- What the task requires
Search the listing for the word "tray" and copy every line where it turns up.
___ Provided records
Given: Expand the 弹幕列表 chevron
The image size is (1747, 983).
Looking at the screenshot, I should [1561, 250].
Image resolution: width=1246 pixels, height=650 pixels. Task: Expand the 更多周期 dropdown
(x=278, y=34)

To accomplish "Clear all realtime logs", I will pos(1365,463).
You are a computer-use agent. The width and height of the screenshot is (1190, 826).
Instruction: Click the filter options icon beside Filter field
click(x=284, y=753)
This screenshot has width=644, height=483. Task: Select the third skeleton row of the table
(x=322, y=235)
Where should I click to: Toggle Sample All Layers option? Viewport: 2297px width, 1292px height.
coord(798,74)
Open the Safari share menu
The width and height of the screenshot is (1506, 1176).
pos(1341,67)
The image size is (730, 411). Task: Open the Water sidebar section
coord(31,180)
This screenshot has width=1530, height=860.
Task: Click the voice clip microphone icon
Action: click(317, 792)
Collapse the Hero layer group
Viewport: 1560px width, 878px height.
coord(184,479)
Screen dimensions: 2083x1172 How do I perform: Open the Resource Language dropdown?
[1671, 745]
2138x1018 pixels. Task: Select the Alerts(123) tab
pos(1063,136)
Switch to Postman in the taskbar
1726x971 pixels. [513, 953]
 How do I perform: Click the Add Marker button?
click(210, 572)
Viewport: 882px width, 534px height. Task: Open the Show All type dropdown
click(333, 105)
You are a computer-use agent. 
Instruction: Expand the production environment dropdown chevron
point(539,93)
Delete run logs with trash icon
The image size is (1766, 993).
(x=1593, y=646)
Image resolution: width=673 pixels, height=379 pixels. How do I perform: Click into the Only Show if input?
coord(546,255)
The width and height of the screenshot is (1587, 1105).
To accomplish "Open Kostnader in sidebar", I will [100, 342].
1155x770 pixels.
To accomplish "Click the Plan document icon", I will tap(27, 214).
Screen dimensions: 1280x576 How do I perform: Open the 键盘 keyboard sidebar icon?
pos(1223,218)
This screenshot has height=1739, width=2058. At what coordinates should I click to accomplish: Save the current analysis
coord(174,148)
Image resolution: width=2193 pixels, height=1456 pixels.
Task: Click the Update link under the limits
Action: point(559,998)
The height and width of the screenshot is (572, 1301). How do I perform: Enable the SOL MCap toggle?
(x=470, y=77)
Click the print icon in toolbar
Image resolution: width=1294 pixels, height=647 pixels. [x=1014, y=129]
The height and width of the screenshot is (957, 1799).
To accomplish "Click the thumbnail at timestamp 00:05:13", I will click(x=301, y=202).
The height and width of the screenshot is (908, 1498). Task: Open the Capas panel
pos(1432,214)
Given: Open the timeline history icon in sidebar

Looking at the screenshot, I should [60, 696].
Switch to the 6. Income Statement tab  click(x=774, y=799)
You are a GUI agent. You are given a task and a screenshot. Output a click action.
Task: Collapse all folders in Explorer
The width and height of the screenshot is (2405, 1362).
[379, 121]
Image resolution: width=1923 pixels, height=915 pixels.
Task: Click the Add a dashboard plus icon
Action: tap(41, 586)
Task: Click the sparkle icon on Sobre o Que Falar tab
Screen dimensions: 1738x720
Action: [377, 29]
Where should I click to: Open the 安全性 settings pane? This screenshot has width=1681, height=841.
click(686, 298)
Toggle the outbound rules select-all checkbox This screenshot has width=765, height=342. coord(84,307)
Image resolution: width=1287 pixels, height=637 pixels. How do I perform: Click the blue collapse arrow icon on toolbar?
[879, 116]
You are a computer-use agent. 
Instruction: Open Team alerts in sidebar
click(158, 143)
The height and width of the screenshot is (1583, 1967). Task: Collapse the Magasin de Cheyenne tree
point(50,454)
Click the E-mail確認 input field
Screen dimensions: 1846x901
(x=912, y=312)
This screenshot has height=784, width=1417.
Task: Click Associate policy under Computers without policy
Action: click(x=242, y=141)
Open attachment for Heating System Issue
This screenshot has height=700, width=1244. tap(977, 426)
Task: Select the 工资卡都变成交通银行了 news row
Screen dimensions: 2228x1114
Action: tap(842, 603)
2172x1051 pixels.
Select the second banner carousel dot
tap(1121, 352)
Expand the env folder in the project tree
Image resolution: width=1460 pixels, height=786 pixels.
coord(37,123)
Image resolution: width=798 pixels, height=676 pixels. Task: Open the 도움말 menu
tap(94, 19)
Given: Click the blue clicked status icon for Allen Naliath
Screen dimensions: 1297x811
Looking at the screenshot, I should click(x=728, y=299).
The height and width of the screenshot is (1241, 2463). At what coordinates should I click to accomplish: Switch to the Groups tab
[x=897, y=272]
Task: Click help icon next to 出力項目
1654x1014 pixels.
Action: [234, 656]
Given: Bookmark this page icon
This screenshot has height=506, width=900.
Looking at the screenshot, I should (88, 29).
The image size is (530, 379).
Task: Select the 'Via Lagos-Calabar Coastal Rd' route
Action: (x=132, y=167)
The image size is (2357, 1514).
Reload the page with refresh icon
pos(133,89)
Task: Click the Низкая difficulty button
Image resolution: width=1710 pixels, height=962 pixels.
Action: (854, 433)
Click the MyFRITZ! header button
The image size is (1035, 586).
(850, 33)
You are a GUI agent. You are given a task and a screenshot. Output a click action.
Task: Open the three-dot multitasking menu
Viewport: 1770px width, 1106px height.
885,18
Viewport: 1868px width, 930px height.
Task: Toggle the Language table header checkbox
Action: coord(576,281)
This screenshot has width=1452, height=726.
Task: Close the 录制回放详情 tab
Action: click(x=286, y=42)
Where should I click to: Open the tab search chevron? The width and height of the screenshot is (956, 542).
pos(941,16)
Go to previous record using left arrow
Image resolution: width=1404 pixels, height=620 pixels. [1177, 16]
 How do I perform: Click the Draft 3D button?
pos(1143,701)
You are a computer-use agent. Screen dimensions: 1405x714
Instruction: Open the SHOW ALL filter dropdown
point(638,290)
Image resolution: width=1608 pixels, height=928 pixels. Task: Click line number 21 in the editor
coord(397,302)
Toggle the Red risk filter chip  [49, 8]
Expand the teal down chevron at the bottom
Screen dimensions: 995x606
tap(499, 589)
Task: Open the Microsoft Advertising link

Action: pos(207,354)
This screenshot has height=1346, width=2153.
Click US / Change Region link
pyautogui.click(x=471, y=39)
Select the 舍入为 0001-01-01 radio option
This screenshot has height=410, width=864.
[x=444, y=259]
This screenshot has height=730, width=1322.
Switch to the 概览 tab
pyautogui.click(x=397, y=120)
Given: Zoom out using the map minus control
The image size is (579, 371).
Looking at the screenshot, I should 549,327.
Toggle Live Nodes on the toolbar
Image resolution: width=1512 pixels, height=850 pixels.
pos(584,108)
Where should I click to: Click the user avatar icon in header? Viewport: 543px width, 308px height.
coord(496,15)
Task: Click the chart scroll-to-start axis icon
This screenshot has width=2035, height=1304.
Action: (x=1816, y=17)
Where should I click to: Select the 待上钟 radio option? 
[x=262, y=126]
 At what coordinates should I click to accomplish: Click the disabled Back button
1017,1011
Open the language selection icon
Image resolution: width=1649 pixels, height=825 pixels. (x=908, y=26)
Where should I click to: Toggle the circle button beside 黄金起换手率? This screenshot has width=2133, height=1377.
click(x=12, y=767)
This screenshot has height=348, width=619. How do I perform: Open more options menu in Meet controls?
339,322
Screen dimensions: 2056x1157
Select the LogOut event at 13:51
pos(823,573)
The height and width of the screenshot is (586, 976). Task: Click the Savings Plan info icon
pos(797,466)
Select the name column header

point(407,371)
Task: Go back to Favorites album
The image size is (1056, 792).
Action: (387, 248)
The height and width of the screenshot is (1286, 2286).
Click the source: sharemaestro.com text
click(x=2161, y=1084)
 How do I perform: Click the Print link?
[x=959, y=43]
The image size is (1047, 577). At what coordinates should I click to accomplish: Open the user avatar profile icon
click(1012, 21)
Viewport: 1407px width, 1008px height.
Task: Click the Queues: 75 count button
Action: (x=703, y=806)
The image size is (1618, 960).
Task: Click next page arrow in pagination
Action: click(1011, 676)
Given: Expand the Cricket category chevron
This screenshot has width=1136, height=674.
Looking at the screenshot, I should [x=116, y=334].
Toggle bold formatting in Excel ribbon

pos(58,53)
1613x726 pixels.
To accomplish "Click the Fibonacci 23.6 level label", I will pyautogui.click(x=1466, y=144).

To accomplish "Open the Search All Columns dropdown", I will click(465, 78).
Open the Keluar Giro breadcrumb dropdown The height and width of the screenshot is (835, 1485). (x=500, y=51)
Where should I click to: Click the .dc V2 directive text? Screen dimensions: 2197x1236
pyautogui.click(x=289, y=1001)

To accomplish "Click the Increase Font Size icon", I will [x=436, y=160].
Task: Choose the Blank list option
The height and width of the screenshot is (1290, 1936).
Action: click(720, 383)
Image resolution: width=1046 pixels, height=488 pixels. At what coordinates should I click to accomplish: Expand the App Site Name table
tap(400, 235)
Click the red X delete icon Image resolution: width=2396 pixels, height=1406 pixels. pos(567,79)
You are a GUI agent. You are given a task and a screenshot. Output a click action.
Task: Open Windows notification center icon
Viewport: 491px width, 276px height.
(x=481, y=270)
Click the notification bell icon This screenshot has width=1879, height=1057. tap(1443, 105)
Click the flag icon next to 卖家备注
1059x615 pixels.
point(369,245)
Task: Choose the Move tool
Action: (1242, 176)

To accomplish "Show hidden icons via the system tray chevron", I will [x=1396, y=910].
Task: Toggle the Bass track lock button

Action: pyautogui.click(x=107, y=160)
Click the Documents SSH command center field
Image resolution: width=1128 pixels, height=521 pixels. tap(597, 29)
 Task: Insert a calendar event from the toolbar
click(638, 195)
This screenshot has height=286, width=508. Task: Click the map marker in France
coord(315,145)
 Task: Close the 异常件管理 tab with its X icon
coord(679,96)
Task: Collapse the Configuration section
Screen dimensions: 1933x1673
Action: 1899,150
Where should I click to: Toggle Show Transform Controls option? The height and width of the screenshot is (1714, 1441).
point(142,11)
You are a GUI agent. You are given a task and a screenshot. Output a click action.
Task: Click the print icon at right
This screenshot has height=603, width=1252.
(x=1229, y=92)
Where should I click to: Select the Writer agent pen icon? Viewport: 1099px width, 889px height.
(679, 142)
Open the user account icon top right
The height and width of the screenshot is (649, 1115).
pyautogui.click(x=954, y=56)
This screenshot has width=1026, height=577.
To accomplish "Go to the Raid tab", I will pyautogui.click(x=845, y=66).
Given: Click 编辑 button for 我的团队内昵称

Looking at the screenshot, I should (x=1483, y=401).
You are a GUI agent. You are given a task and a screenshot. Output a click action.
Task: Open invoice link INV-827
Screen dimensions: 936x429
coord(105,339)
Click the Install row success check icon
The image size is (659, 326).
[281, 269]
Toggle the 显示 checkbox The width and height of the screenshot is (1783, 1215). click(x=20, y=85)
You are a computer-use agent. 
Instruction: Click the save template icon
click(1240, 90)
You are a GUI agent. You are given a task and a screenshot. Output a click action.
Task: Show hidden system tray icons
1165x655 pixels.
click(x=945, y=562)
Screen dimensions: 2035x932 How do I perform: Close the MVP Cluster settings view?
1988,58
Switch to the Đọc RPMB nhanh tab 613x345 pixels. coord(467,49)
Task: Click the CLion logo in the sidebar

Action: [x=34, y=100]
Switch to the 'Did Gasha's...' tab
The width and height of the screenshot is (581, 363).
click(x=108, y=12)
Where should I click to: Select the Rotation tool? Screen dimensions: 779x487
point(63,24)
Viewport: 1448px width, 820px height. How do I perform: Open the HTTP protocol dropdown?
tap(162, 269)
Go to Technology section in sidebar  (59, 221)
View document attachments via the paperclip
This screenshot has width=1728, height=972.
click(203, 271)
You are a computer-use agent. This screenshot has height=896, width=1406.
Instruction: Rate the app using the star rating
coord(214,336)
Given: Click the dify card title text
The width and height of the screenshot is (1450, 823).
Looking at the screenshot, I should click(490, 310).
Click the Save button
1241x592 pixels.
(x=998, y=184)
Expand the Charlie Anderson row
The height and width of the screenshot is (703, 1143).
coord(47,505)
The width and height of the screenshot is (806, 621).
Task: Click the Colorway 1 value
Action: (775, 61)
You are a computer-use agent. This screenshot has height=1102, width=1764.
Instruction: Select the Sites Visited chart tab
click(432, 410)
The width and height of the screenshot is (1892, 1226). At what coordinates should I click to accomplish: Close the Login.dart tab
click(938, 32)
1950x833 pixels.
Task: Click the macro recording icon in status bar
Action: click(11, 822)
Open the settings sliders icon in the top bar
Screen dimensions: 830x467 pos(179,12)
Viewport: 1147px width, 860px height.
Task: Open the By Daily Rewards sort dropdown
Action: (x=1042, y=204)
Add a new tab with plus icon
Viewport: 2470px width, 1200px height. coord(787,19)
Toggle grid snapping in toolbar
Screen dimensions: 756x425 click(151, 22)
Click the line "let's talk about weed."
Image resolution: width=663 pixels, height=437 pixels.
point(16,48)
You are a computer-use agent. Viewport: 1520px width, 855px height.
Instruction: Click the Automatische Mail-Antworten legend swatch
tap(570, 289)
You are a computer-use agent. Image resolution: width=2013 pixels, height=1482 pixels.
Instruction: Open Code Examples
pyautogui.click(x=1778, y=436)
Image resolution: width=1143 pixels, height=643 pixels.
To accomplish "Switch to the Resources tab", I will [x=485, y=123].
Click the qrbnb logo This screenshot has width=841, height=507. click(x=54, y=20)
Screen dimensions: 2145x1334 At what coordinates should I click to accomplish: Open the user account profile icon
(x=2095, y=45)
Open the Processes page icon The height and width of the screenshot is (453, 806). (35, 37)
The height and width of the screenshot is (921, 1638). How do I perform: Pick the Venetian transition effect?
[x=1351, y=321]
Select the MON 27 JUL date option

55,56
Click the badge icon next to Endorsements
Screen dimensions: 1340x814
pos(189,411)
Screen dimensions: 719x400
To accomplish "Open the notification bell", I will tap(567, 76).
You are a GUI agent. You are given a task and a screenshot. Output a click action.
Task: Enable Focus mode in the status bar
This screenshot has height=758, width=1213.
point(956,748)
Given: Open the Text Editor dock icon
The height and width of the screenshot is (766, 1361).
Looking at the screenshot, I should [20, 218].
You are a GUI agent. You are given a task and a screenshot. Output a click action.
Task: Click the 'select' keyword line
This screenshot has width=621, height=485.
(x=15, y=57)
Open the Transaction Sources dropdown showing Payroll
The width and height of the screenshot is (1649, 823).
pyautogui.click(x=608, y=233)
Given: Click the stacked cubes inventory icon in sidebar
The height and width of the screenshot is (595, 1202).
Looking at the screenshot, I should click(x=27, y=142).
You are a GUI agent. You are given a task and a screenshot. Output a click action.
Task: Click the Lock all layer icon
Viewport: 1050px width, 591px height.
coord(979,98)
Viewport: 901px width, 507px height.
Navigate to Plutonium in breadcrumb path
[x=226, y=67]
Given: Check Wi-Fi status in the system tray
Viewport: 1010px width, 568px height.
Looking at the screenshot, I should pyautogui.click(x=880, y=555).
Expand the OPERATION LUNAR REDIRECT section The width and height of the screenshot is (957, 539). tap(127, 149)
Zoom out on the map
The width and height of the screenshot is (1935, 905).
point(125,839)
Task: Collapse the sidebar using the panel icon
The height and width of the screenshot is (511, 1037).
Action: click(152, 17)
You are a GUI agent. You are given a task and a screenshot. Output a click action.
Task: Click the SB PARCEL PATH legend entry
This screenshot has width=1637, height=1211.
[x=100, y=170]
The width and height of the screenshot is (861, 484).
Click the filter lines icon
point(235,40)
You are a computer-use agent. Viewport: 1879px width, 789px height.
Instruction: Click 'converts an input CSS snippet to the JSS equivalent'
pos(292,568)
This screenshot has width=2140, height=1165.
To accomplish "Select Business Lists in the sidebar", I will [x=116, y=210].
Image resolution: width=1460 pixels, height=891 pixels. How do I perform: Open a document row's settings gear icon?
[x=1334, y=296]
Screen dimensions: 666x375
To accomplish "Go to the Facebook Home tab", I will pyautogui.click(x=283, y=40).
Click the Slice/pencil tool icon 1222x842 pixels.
______
- Solved problem
To accomplish "Show hidden icons via the system tray chevron", I will [x=1396, y=910].
Task: Show hidden system tray icons
Given: Check Wi-Fi status in the system tray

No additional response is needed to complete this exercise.